Genetics Reveals the Consequences of Damaged Genes

Biochemical and crystallographic studies can tell us much about an individual protein, but they cannot prove that it is required for cell division or any other cell process. The importance of a protein is demonstrated most firmly if a mu tation that prevents its synthesis or makes it nonfunctional adversely affects the process under study.

We define the genotype of an organism as its composition of genes; the term also is commonly used in reference to different versions of a single gene or a small number of genes of interest in an individual organism. A diploid organism generally carries two versions (alleles) of each gene, one derived from each parent. There are important exceptions, such as the genes on the X and Y chromosomes in males of some species including our own. The phenotype is the visible outcome of a gene's action, like blue eyes versus brown eyes or the shapes of peas. In the early days of genetics, the location and chemical identity of genes were unknown; all that could be followed were the observable characteristics, the pheno-types. The concept that genes are like "beads" on a long "string," the chromosome, was proposed early in the 1900s based on genetic work with the fruit fly Drosophila.

In the classical genetics approach, mutants are isolated that lack the ability to do something a normal organism can do. Often large genetic "screens" are done, looking for many different mutant individuals (e.g., fruit flies, yeast cells) that are unable to complete a certain process, such as cell division or muscle formation. In experimental organisms or cultured cells, mutations usually are produced by treatment with a mutagen, a chemical or physical agent that promotes mutations in a largely random fashion. But how can we isolate and maintain mutant organisms or cells that are defective in some process, such as cell division, that is necessary for survival? One way is to look for temperature-sensitive mutants. These mutants are able to grow at one temperature, the permissive temperature, but not at another, usually higher temperature, the nonpermissive temperature. Normal cells can grow at either temperature. In most cases, a temperature-sensitive mutant produces an altered protein that works at the permissive temperature but unfolds and is nonfunctional at the nonpermissive temperature. Temperature-sensitive screens are readily done with viruses, bacteria, yeast, round-worms, and fruit flies.

....

Pick up the text on genetics and damaged genes after its final sentence and continue it. The material after this text has nothing to do with it.

### SOURCE DATA
....

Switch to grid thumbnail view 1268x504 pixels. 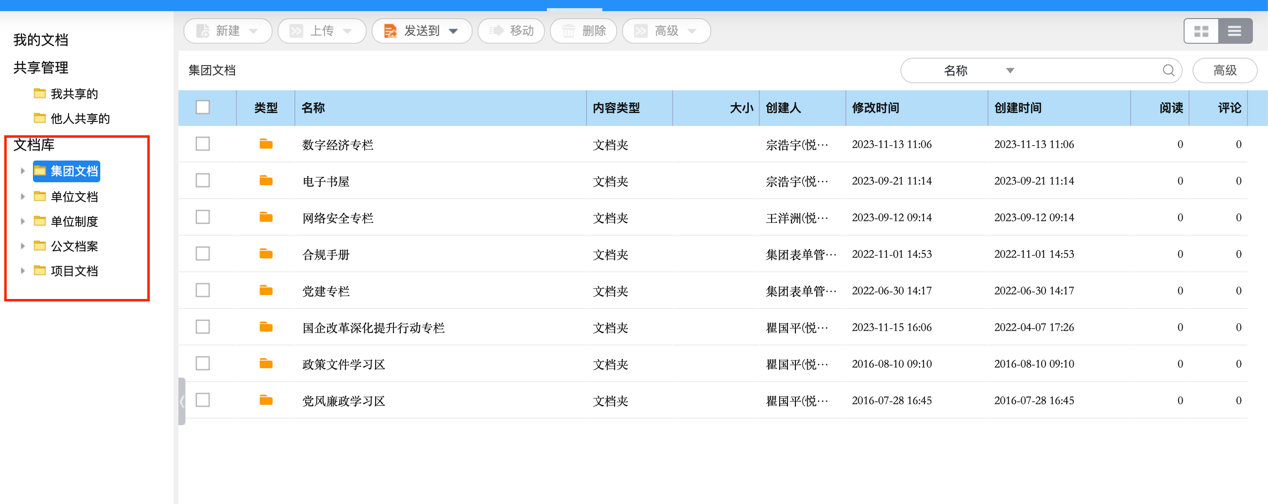[x=1201, y=31]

....

### RESULT FOR THIS EXERCISE
By analyzing the effects of numerous different temperature-sensitive mutations that altered cell division, geneticists discovered all the genes necessary for cell division without knowing anything, initially, about which proteins they encode or how these proteins participate in the process. The great power of genetics is to reveal the existence and relevance of proteins without prior knowledge of their biochemical identity or molecular function. Eventually these "mutation-defined" genes were isolated and replicated (cloned) with recombinant DNA techniques discussed in Chapter 9. With the isolated genes in hand, the encoded proteins could be produced in the test tube or in engineered bacteria or cultured cells. Then the biochemists could investigate whether the proteins associate with other proteins or DNA or catalyze particular chemical reactions during cell division (Chapter 21).

The analysis of genome sequences from various organisms during the past decade has identified many previously unknown DNA regions that are likely to encode proteins

(i.e., protein-coding genes). The general function of the protein encoded by a sequence-identified gene may be deduced by analogy with known proteins of similar sequence. Rather than randomly isolating mutations in novel genes, several techniques are now available for inactivating specific genes by engineering mutations into them (Chapter 9). The effects of such deliberate gene-specific mutations provide information about the role of the encoded proteins in living organisms. This application of genetic techniques starts with a gene/protein sequence and ends up with a mutant phenotype; traditional genetics starts with a mutant phenotype and ends up with a gene/protein sequence.